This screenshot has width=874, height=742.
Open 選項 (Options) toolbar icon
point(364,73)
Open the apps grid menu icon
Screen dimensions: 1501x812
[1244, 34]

□ □ □ □ □

Exact reproduction of the whole material is the required answer.

### Output of the exercise:
This screenshot has width=874, height=742.
Open 選項 (Options) toolbar icon
point(364,73)
Open the apps grid menu icon
Screen dimensions: 1501x812
[1244, 34]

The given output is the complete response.